When I was still calling the shots in my life, in Party Girl mode, I was always looking for something new. Something exciting. For a long time, the chemicals were enough to bring me to new and exciting lands (if only hallucinatory). After a while that wasn’t enough, so I chose more exciting places and more dangerous people with whom to run around. I suppose it was the adrenaline rush along with whatever drugs I used that made for an acceptable escape from the mundane and the depression that was a constant companion. I knew how to create distractions for myself, even if they were increasingly perilous. I was untouchable. 

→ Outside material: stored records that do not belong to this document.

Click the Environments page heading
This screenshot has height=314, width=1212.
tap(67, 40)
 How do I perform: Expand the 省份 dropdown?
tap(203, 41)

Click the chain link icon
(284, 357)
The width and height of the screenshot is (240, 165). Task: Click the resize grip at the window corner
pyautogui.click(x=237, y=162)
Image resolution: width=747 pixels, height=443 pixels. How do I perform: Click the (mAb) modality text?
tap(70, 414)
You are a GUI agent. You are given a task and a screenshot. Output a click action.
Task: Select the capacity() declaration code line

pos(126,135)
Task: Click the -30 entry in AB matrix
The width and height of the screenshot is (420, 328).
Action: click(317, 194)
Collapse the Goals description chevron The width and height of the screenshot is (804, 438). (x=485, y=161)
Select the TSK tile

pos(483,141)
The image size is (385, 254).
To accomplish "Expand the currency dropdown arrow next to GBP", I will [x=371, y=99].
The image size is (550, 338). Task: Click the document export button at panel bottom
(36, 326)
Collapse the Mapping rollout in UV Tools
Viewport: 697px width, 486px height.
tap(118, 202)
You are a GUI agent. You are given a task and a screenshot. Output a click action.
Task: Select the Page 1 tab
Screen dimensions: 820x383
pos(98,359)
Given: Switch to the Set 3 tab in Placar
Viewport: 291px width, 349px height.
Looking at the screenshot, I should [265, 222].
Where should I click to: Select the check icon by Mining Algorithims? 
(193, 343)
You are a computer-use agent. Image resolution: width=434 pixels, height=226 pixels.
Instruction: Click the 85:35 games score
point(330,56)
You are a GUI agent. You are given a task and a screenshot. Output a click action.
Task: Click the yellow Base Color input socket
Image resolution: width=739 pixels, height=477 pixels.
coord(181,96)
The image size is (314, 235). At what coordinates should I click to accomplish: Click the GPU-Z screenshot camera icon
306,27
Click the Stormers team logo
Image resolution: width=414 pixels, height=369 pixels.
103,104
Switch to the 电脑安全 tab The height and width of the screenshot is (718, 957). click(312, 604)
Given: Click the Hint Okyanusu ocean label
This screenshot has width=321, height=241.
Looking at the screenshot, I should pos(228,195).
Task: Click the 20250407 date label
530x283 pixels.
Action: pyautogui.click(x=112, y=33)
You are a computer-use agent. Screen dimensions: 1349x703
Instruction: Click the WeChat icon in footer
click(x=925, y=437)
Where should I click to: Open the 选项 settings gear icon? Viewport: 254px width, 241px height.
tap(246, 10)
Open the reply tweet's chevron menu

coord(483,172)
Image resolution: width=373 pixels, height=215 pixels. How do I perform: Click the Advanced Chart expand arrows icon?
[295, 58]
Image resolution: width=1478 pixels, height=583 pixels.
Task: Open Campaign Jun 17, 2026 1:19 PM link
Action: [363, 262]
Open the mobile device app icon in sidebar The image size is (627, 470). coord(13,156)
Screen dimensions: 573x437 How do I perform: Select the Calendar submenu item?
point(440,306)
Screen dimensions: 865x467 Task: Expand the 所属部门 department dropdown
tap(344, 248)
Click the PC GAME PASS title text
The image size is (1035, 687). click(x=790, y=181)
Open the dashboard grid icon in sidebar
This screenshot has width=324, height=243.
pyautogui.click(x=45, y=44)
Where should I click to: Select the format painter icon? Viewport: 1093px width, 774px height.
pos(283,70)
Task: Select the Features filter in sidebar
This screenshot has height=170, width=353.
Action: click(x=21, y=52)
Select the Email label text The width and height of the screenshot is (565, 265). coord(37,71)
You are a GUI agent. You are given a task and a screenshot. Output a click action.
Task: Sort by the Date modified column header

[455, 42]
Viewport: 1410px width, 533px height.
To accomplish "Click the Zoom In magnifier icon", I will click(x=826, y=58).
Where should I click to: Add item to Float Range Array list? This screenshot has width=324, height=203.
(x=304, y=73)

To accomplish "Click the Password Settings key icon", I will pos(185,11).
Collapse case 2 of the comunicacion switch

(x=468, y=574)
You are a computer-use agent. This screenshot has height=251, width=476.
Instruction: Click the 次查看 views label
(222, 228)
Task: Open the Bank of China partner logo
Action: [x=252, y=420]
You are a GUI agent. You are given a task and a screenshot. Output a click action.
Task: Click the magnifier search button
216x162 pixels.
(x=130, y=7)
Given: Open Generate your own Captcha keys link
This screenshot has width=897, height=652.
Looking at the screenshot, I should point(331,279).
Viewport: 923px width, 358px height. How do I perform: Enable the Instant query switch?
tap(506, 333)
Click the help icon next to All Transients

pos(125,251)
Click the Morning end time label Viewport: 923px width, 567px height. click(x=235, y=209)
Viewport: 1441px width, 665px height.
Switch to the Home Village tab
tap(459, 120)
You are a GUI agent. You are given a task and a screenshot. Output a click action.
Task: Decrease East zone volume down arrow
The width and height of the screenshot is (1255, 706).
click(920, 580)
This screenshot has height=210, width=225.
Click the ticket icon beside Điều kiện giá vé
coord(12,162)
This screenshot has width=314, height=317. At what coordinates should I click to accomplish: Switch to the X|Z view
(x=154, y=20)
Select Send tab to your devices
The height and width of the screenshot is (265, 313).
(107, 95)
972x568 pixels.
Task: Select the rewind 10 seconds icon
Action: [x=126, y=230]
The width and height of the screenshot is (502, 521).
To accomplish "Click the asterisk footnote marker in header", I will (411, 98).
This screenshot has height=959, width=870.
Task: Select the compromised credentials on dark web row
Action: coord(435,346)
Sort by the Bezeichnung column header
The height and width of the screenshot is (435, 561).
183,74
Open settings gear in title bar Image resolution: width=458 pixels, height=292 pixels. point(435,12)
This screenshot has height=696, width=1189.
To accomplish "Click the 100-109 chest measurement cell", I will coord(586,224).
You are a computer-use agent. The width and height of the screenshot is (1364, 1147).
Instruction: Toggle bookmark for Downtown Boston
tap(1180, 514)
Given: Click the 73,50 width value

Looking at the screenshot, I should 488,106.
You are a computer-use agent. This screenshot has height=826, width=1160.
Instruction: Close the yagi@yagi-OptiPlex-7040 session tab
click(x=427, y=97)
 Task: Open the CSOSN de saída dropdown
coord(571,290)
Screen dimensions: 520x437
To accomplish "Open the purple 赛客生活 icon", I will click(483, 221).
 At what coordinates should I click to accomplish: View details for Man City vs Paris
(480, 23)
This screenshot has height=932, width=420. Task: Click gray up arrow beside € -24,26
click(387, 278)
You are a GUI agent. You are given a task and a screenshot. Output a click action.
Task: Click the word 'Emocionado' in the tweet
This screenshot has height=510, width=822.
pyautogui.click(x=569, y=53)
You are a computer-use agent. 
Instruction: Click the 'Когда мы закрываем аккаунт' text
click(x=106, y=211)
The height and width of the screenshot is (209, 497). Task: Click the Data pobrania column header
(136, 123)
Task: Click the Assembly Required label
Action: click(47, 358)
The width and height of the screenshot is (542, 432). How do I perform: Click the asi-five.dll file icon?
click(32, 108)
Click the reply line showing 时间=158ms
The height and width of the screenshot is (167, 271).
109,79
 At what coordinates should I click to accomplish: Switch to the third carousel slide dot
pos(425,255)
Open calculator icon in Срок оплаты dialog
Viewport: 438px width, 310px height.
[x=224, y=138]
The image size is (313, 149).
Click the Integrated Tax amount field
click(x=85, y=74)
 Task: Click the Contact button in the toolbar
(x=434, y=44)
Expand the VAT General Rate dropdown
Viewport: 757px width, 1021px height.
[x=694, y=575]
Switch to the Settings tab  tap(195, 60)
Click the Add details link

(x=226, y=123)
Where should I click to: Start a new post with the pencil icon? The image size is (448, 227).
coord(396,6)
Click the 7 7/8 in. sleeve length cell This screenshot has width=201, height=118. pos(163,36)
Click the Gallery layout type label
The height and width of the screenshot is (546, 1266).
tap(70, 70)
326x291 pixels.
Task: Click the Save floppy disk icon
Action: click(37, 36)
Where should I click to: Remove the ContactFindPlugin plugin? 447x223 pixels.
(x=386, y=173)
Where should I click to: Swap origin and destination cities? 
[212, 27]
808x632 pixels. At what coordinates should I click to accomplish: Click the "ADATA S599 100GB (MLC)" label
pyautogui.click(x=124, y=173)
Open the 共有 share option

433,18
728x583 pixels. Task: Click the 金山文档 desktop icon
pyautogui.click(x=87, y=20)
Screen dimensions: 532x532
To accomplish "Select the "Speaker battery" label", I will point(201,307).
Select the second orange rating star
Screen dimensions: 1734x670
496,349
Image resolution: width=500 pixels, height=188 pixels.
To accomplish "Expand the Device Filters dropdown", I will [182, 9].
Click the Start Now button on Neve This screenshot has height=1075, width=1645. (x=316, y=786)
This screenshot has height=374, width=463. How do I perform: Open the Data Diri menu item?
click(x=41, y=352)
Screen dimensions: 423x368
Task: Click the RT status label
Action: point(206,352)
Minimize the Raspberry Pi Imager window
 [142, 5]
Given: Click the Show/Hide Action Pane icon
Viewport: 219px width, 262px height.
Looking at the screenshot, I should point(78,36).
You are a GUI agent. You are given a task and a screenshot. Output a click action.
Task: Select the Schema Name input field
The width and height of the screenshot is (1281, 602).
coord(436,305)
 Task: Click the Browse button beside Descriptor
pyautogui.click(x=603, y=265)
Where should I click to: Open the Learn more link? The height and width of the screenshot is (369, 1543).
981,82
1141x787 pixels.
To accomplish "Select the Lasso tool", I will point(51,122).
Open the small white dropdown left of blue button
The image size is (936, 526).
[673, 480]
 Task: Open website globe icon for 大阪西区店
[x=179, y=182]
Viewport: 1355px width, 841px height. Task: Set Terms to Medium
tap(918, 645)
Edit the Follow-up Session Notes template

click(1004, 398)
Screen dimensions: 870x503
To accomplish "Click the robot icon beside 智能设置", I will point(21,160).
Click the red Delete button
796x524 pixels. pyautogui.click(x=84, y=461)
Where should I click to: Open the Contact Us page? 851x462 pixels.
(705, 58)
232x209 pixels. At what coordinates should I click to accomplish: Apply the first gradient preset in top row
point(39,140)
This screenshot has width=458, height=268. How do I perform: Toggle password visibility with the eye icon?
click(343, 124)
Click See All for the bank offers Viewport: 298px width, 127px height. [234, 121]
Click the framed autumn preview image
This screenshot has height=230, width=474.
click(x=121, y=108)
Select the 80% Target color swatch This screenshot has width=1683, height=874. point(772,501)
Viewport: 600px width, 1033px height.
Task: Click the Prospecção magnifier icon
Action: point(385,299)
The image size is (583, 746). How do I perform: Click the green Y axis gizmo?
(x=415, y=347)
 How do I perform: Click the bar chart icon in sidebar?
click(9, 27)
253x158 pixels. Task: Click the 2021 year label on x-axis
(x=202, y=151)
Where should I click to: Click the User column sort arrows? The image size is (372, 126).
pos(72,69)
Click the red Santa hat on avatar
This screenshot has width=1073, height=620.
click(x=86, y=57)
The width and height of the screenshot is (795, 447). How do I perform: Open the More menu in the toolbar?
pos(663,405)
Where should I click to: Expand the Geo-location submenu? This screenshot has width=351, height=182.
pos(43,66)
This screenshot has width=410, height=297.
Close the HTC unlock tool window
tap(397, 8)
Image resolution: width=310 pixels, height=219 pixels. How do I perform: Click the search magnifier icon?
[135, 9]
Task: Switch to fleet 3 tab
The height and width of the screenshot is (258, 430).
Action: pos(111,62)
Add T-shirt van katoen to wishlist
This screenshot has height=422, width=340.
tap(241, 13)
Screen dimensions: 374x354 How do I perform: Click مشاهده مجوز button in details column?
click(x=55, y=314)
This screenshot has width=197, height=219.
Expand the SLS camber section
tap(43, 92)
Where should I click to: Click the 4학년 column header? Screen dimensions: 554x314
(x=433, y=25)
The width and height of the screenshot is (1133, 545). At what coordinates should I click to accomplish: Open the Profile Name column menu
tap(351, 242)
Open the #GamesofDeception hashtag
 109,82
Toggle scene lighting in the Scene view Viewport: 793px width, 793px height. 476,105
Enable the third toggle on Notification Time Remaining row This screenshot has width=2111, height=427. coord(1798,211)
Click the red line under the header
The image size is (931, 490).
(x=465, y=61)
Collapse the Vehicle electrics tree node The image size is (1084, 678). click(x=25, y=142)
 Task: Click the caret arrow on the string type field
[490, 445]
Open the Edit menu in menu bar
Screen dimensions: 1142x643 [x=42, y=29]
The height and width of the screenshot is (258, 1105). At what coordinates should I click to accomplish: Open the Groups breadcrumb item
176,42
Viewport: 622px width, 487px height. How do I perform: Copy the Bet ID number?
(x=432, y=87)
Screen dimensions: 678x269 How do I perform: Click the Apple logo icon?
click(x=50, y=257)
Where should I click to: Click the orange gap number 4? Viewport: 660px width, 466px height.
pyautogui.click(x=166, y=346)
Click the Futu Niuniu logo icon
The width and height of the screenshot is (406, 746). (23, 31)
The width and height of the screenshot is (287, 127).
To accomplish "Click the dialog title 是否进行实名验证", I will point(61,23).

I didn’t know what I didn’t know. 

Of course one can only live in that level of (drama) for so long before it starts to catch up with them. I don’t recall anyone talking to me about my drinking or using, but I suspect that’s just because I’d decided that wasn’t going to hear it.  More than likely, there were at least a couple of times that folks cared enough to try to get through my hard head. But I was skating along with relative ease, at the time. I refused to see the place that this lifestyle was taking me. I suspect that much of my cavalier attitude regarding the impending crash-and-burn was due to my complete lack of self-worth and my confidence that the hell I was living in was unavoidable.  I didn’t know what I didn’t know. 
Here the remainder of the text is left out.